The National Institute for Pharmaceutical Research and Development (NIPRD) says it has applied for 5,000 hectares of land to grow medicinal plants, roots and leaves that are local to Kwara environment.
The Chairman, Senate Committee on Health, Sen. Ibrahim Oloriegbe, (Kwara Central) made the disclosure in Ilorin on Monday during a training conference for phytomedicine practitioners.
The conference was tagged “Developing Nigeria’s Phytomedicine for Healthy Population and Assured Economic Prosperity.”
He said that the conference was to assist the country in its research and quest to develop phytomedicines and vaccine to fight diseases and COVID-19.
He added that the benefit would not only be useful to Kwara, but to other NIPRD state offices in a bid to develop quality and economic phytomedicines in the country to fight various diseases.
Oloriegbe said that the objective of the phytomedicine training in Kwara was to ensure the safety and health of Nigerians who patronise locally produced medicines.
He said “it is our duty as policy makers to ensure quality medicines; see to how we can empower our local medicine practitioners and ensure they use what are of quality to produce their medicine.”
He explained that producing medicine locally would help to save the country’s foreign exchange.
“You can see that when COVID-19 rages, we were moved to import drug from Madagascar. What they use for the drug is artemisia and Nigeria has better artemisia,” he said.

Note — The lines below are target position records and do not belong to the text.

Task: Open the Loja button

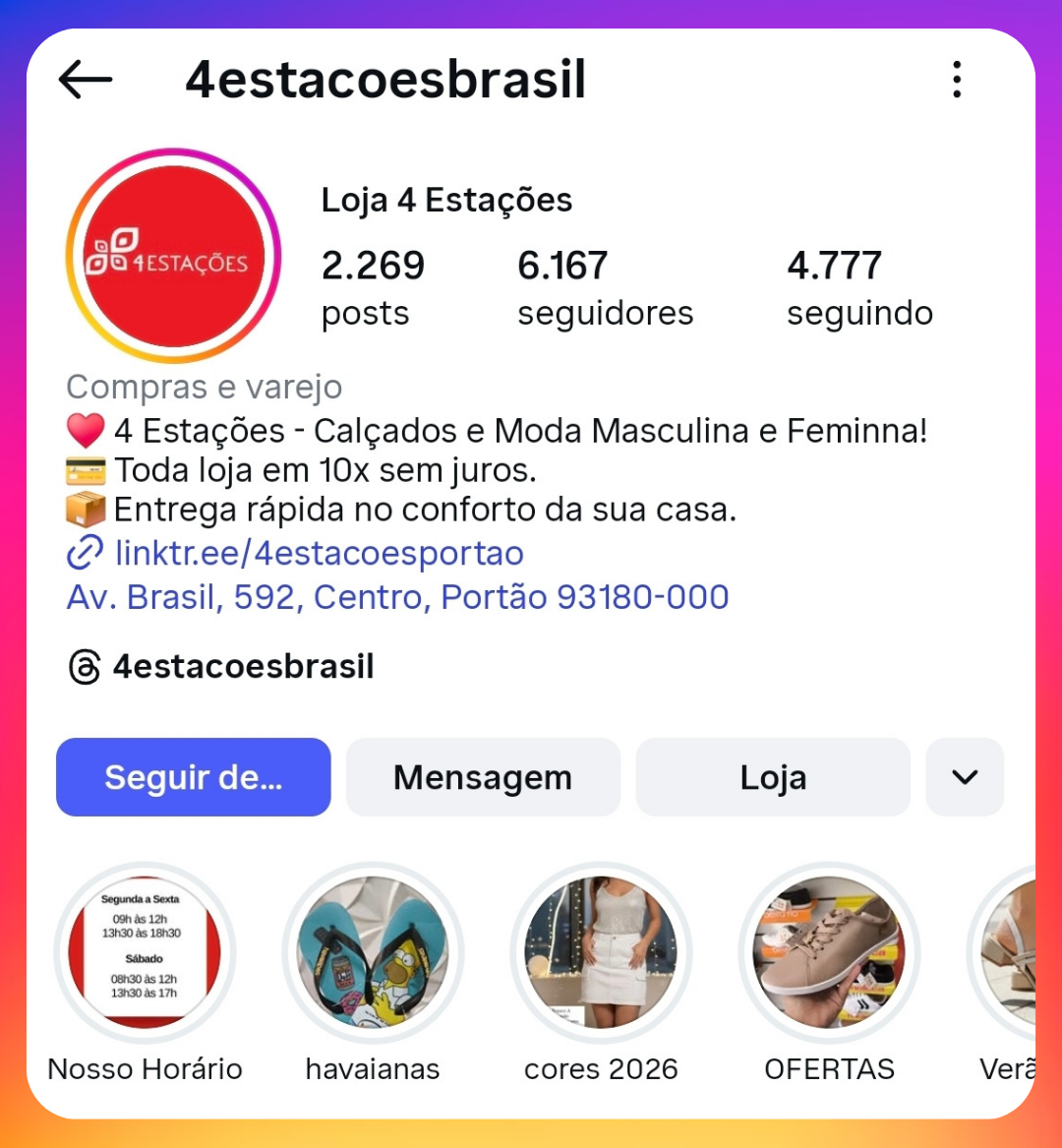Action: click(x=773, y=777)
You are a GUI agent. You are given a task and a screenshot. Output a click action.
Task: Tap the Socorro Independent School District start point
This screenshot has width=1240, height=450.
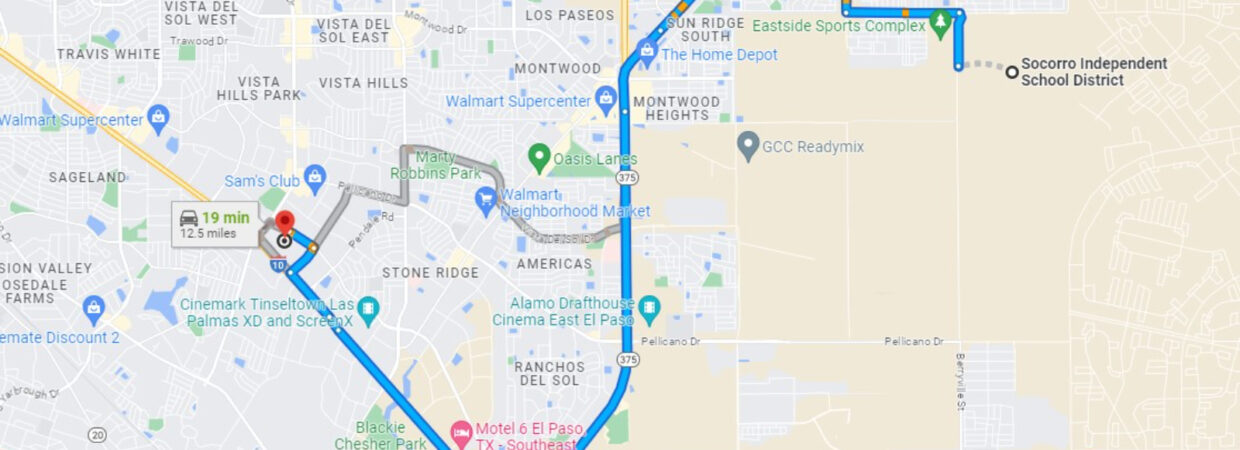pos(1012,71)
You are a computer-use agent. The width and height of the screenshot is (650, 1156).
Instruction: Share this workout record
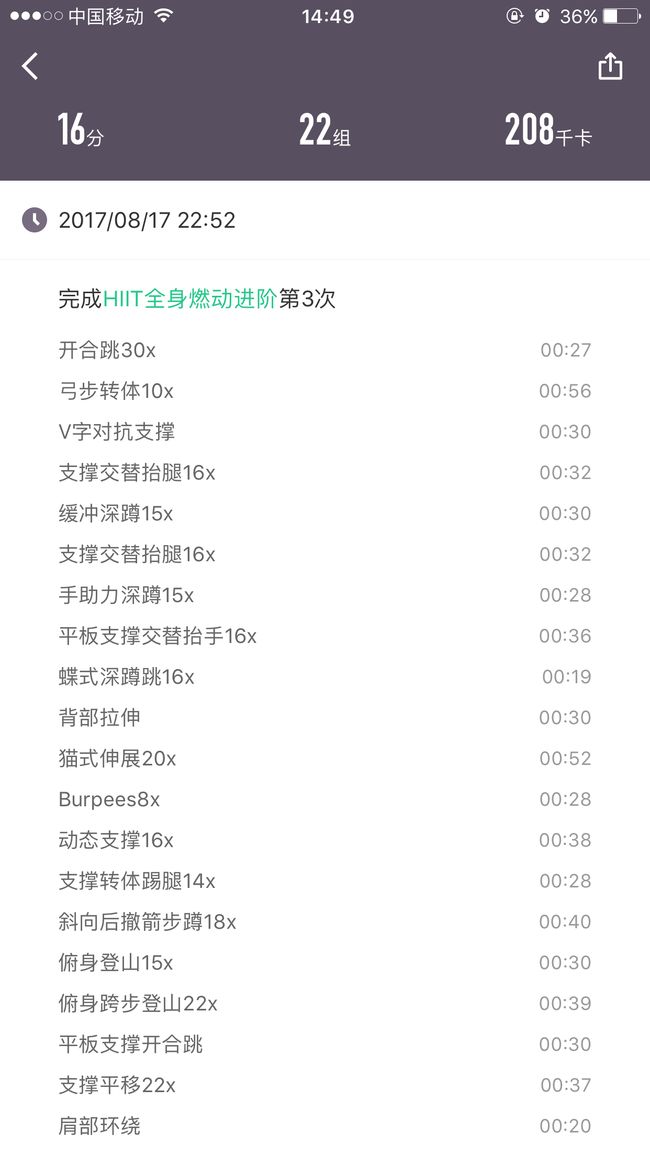pyautogui.click(x=610, y=66)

He added that if the country encouraged and developed its local medicine, it would not only empower phytomedicine practitioners, but boost the nation’s resources.
The senator also raised an alarm over the way some people coming into the country were granted entry without being made to follow COVID-19 protocols at the various entry points.

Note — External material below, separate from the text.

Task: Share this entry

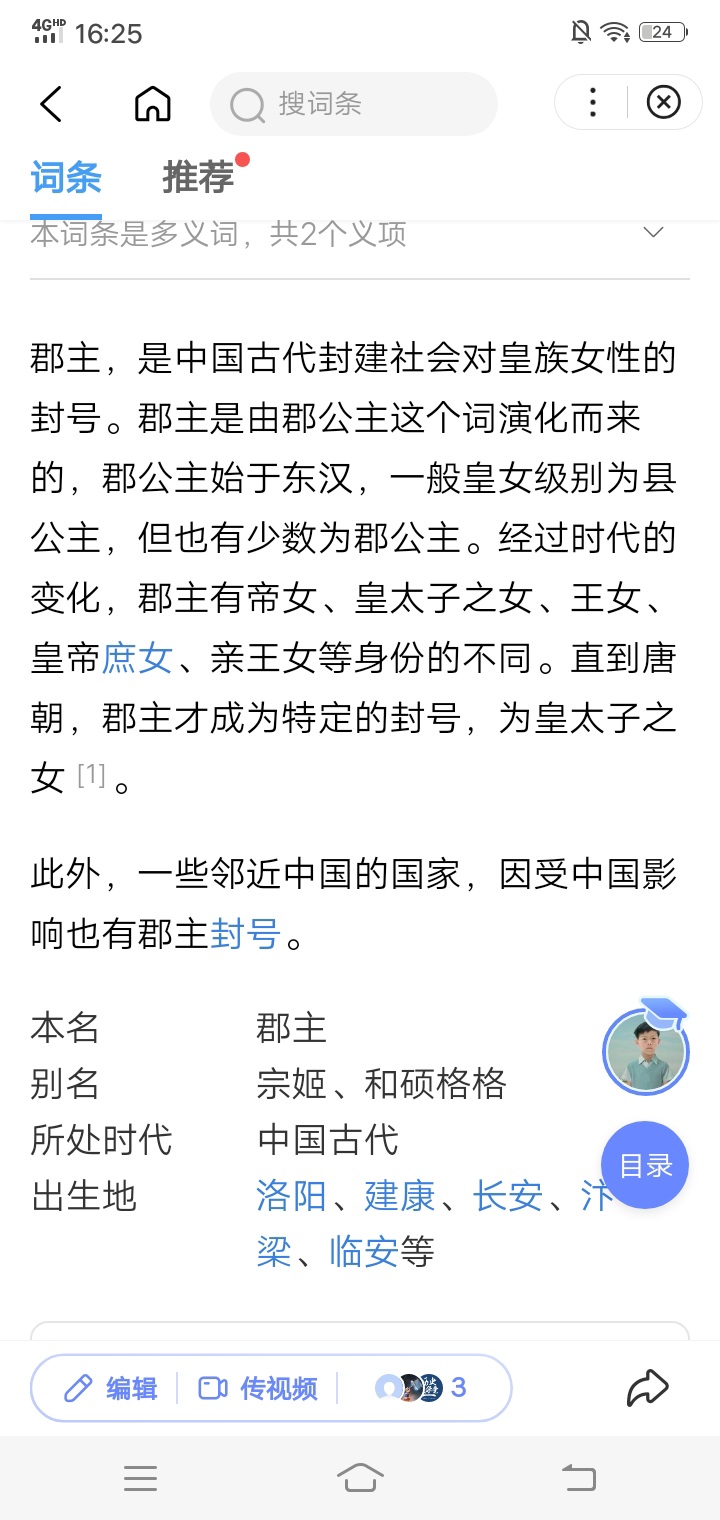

“The senate would have to step in to ensure that due process is followed when people come into the country from any of the entry points,” he said.
The Director General of NIPRD, Dr Obi Adigwe, said phytomedicine was a good source of medicine that could help to improve peoples’ access to health and social economic development.
He noted that “over the years, the phytomedicine potential of the country has been neglected. Countries like China and India in Asia are making billions of dollars from phytomedicines.
“It is rather ironical that the quality of phytomedicine ingredients in Nigeria and other African countries are better than those of these countries.”